In our honest opinion, we feel this could deviate from the original aim of making Windows 7 a more lightweight operating system. Turning your desktop into advertising space is akin to bloatware, which at best is an annoyance, and at worst, could mutate into adware. What would happen if an unprotected (or even protected) Windows 7 box with Pepsi adverts is hijacked by a trojan or rootkit? Unscrupulous types could find the source code and turn it into a marketplace for dodgy prescription remedies.
In the last decade, we have seen various advertising schemes launched to 'personalise' their PCs. 1999 saw defunct PC retailer Tiny launch a range of free PCs with internet access, so long as users were prepared to sit through adverts. Gator's ad aggregation saw the unscrupulous side with spyware infecting many a PC. More recently and most controversially, BT tried to do the same with Phorm. Who knows if we could see more of the same from our very desktop?
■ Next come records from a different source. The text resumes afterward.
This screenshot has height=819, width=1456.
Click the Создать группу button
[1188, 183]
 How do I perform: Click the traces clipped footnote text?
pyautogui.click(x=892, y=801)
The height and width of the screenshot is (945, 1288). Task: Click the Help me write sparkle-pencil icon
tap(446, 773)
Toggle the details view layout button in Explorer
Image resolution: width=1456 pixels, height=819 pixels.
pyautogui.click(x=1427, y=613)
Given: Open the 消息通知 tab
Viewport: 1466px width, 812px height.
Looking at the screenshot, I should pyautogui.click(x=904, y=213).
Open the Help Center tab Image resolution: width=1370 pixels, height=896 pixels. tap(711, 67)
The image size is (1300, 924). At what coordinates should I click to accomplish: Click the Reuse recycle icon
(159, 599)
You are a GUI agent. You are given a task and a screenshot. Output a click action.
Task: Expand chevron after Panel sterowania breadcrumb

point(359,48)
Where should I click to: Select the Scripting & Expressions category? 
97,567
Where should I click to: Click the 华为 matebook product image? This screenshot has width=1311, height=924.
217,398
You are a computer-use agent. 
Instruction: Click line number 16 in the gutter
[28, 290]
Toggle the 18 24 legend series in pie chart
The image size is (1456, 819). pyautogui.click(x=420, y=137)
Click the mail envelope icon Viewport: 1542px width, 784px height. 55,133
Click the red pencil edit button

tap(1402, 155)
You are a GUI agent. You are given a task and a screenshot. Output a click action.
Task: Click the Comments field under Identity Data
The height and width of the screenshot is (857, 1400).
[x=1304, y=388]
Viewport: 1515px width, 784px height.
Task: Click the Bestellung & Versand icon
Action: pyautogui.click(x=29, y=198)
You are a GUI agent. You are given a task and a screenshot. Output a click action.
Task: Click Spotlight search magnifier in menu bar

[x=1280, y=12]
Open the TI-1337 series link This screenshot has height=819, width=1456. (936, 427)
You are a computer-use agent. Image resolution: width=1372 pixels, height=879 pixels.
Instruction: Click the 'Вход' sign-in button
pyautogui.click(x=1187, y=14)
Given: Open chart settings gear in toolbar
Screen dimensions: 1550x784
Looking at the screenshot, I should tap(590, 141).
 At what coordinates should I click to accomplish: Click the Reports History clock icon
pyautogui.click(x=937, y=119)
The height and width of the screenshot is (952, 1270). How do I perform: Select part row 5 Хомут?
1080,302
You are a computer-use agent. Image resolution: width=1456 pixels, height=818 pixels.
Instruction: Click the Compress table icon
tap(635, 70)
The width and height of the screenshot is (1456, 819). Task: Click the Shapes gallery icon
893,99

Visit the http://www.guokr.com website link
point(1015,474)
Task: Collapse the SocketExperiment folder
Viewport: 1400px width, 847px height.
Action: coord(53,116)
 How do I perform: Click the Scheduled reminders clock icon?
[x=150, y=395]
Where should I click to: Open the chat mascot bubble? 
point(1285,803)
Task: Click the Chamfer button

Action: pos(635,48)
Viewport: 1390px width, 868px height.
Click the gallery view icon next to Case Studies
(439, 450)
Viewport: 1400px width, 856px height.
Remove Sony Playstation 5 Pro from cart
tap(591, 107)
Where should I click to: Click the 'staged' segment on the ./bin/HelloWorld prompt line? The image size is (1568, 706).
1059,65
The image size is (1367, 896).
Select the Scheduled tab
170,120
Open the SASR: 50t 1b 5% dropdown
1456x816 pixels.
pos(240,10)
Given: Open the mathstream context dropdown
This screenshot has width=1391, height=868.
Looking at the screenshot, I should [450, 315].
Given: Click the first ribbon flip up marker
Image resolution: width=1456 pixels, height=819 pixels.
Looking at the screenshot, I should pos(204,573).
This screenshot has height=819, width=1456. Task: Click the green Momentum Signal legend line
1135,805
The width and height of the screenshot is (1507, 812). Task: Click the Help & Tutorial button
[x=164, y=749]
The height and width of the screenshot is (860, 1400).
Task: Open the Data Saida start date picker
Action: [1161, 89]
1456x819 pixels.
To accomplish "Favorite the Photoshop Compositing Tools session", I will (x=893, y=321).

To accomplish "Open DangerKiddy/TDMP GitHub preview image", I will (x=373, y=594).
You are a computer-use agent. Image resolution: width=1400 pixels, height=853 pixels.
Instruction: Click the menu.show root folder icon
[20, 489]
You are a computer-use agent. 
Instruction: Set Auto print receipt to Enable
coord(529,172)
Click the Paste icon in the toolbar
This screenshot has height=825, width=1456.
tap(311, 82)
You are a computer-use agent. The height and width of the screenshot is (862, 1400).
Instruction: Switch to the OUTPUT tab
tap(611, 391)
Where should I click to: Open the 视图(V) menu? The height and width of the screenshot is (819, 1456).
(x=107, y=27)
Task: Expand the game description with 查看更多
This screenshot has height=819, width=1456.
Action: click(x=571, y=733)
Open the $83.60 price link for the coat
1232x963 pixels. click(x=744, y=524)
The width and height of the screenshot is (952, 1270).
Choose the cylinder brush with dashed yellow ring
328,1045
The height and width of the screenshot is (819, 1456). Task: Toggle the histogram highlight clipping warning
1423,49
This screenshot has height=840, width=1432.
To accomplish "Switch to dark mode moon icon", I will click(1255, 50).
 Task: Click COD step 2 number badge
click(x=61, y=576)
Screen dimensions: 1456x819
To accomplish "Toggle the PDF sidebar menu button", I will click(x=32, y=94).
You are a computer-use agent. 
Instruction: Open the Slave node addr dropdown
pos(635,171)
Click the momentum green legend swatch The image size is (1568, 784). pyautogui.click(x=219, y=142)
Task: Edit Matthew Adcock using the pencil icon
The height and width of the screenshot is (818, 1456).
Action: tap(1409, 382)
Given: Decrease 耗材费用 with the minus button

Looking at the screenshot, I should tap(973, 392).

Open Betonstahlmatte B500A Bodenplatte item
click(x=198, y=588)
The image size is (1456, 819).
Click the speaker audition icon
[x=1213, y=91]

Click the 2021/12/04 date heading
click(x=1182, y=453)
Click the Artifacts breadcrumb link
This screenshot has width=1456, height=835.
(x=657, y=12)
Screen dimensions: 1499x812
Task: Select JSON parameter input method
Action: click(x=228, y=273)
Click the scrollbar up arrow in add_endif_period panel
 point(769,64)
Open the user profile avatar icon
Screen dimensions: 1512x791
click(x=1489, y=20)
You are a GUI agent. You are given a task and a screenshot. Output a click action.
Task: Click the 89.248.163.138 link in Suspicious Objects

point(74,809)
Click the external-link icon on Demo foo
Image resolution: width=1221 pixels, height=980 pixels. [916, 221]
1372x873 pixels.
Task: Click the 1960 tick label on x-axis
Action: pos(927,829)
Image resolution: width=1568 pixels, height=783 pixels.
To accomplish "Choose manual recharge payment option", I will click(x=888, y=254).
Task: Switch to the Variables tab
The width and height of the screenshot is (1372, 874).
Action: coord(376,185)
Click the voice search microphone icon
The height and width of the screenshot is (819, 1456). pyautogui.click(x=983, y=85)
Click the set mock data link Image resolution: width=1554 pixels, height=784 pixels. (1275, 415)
Our choice of desktop wallpaper should be down to us, which remains so at this moment in time. I doubt as if this form of personalisation would catch on. Who wants to be interrupted by adverts whilst building websites or working with Photoshop? We have pop-up blockers and plug-ins like NoScript to eradicate this.
Only choose the advertising option if you like to have your PC slowed down for the sake of a few adverts. Everybody else must avoid.